Stated problem: Arrange the records from the line with "Image resolution: width=1125" to the line with "Looking at the screenshot, I should click(x=66, y=296)." as a two-column CSV with the headers record_text and answer. Give one row per record, put each field in double quotes, and replace any line breaks inside a field with spaces.

[Data for the task start]

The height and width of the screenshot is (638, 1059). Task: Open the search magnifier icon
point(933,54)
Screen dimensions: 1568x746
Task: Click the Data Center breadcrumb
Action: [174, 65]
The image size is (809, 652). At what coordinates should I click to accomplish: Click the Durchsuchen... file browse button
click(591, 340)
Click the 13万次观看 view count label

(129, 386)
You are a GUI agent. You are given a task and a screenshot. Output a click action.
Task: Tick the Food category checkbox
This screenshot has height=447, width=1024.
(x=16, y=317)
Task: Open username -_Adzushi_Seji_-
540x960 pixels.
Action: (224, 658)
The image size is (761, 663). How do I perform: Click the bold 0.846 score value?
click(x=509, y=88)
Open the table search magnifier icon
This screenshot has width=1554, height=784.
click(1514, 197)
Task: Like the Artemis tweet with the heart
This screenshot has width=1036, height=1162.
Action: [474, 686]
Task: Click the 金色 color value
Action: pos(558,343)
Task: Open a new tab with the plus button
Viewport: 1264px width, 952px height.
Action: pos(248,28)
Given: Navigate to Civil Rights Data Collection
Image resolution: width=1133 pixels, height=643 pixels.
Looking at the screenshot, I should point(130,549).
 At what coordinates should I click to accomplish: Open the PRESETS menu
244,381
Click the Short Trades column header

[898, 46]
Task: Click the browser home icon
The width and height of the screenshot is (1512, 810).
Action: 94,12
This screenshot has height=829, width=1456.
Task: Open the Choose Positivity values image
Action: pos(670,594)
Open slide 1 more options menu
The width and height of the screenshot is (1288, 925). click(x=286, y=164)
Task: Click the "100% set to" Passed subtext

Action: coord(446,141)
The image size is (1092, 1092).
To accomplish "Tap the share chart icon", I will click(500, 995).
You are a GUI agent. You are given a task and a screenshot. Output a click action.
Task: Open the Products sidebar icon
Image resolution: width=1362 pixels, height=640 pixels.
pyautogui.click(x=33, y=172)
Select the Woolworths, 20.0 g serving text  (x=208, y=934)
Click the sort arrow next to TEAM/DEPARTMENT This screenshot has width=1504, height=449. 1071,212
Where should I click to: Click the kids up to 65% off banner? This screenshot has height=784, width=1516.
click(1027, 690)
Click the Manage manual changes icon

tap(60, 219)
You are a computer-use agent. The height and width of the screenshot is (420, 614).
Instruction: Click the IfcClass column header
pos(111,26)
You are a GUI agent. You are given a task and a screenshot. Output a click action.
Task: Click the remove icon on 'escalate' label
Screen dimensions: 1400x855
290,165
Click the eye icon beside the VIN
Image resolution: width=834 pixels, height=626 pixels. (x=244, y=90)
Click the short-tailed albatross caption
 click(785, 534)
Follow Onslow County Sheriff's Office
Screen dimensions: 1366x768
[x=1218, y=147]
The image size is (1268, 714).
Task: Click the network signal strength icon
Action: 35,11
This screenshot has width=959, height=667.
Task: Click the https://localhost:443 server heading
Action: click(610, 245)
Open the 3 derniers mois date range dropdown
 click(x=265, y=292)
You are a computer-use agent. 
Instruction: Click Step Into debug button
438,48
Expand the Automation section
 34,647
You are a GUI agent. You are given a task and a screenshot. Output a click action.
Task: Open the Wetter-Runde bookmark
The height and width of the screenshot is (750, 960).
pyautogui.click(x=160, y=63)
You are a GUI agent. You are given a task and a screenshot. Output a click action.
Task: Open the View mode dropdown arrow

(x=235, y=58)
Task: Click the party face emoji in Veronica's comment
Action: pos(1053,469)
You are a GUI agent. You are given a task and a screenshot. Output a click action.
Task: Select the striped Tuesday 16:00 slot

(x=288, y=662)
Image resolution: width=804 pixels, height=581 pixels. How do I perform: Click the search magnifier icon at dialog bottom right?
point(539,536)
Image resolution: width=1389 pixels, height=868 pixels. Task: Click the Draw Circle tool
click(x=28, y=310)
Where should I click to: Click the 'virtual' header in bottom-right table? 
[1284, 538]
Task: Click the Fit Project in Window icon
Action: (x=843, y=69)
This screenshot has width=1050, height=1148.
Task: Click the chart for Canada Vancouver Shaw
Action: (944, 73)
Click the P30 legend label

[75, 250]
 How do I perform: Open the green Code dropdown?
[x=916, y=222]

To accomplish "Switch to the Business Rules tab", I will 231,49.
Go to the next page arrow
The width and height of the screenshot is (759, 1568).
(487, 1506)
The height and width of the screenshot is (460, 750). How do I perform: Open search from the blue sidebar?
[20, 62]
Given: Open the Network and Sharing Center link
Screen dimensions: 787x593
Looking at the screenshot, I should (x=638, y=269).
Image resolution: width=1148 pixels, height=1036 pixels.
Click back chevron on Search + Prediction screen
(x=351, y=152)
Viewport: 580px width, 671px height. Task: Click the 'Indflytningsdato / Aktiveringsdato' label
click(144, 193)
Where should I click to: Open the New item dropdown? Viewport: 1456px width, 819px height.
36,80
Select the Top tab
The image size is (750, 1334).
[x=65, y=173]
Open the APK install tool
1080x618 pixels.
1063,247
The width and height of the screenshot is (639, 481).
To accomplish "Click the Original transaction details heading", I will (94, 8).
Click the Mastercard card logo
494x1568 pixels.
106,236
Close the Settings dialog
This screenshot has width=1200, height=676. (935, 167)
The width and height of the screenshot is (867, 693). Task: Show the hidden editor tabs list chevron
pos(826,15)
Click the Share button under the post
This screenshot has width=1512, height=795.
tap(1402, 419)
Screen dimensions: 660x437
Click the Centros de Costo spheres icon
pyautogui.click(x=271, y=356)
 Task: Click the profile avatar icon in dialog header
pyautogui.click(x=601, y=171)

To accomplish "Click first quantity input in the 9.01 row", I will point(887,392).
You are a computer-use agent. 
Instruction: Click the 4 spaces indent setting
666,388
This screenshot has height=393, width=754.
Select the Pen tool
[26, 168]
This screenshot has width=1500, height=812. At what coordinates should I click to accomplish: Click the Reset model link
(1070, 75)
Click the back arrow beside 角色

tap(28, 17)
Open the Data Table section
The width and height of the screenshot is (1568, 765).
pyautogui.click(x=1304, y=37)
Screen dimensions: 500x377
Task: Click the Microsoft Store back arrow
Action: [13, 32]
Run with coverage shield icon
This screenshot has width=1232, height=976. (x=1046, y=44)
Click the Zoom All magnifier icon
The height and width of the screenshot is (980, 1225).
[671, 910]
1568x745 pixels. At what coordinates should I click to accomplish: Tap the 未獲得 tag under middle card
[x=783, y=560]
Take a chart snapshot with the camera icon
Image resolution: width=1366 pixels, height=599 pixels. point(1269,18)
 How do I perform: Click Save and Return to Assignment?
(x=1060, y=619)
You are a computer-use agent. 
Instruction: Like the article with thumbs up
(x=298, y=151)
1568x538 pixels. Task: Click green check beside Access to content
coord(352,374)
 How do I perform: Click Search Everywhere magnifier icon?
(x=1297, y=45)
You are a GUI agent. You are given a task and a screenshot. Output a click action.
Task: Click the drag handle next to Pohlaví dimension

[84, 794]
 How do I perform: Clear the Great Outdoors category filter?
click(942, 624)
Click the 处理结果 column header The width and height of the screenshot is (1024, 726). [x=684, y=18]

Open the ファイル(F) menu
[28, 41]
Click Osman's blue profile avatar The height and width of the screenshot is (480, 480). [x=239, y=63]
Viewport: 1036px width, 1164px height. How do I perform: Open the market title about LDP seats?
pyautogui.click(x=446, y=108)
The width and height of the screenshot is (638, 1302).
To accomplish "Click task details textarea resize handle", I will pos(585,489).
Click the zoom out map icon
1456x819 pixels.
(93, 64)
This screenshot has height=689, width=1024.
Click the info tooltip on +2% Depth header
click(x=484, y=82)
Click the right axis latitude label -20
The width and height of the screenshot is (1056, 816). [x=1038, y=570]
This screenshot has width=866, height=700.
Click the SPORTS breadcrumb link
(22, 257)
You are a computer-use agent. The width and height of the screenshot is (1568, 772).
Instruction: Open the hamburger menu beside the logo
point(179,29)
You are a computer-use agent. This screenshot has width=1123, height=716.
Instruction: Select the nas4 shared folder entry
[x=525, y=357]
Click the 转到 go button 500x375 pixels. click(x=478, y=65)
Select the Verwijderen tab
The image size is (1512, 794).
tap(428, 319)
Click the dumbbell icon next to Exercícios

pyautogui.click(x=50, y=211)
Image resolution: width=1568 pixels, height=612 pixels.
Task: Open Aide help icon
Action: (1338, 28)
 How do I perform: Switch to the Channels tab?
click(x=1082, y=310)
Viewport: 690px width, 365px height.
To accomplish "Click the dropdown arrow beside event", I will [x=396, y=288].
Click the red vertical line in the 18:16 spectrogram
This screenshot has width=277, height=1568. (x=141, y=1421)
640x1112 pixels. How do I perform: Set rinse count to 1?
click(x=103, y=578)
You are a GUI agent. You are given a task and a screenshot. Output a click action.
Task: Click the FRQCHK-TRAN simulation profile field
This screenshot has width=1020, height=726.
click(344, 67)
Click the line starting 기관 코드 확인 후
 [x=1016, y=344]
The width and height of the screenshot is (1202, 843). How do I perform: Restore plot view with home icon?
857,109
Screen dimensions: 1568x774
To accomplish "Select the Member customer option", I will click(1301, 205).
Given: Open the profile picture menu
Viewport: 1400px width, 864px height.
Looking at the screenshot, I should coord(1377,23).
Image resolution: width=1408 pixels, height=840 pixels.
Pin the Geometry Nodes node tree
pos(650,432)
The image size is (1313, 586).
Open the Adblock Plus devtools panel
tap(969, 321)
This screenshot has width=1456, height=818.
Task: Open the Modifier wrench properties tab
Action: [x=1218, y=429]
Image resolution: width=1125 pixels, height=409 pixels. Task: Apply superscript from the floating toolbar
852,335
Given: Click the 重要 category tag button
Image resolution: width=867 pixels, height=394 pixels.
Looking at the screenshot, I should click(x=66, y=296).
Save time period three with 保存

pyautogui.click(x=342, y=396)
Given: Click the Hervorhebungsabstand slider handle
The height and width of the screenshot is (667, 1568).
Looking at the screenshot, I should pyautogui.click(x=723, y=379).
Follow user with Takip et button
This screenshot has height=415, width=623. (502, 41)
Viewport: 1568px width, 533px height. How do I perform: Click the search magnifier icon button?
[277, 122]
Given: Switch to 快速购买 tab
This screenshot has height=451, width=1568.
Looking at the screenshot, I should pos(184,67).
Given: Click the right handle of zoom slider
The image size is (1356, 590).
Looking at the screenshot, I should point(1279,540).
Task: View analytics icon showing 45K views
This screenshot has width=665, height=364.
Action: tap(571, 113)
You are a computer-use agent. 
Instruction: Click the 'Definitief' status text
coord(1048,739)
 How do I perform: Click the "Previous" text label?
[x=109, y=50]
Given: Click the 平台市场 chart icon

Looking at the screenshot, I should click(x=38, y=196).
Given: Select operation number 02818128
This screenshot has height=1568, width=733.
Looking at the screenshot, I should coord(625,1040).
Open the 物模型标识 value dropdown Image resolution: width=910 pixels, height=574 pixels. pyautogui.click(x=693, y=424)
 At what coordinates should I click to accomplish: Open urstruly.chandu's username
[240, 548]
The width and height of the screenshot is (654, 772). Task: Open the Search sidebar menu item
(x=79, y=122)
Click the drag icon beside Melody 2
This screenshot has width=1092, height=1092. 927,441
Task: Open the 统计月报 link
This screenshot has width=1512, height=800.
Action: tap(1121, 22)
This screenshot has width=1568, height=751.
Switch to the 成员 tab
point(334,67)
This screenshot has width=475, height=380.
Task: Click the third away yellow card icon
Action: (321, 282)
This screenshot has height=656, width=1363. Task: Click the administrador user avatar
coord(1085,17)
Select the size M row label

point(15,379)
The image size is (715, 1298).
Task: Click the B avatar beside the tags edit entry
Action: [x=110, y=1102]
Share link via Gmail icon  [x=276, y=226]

[Data for the task end]

Output below:
record_text,answer
"Image resolution: width=1125 pixels, height=409 pixels. Task: Apply superscript from the floating toolbar","852,335"
"Given: Click the 重要 category tag button Image resolution: width=867 pixels, height=394 pixels.","Looking at the screenshot, I should click(x=66, y=296)."